- **PROMPT**: Your task is to restate word for word the lines of the listing below that start at the one containing "Music (519, 194)" and run to the end; please add nothing.

- **DATASET EXTRACT**:
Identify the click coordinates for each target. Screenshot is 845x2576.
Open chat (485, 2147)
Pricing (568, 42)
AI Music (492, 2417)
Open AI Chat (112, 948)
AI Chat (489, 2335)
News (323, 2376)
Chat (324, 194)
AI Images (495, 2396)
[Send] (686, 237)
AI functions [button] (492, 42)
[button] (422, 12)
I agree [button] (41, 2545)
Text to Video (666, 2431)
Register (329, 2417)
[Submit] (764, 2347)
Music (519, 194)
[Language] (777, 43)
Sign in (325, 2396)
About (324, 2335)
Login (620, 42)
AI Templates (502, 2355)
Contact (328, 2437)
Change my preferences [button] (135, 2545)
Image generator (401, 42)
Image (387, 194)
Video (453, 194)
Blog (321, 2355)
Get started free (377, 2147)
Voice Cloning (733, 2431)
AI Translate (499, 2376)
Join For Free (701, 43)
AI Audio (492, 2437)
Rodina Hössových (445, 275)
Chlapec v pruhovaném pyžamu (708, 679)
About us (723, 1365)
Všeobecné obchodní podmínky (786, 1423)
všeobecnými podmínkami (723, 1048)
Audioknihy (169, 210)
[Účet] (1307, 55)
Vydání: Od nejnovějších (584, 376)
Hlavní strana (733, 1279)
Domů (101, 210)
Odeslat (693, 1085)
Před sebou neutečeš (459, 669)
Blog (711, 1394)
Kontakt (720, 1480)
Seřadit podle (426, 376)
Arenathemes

- **SOLUTION FOR THIS PROBLEM**:
Music (519, 194)
[Language] (777, 43)
Sign in (325, 2396)
About (324, 2335)
Login (620, 42)
AI Templates (502, 2355)
Contact (328, 2437)
Change my preferences [button] (135, 2545)
Image generator (401, 42)
Image (387, 194)
Video (453, 194)
Blog (321, 2355)
Get started free (377, 2147)
Voice Cloning (733, 2431)
AI Translate (499, 2376)
Join For Free (701, 43)
AI Audio (492, 2437)
Rodina Hössových (445, 275)
Chlapec v pruhovaném pyžamu (708, 679)
About us (723, 1365)
Všeobecné obchodní podmínky (786, 1423)
všeobecnými podmínkami (723, 1048)
Audioknihy (169, 210)
[Účet] (1307, 55)
Vydání: Od nejnovějších (584, 376)
Hlavní strana (733, 1279)
Domů (101, 210)
Odeslat (693, 1085)
Před sebou neutečeš (459, 669)
Blog (711, 1394)
Kontakt (720, 1480)
Seřadit podle (426, 376)
Arenathemes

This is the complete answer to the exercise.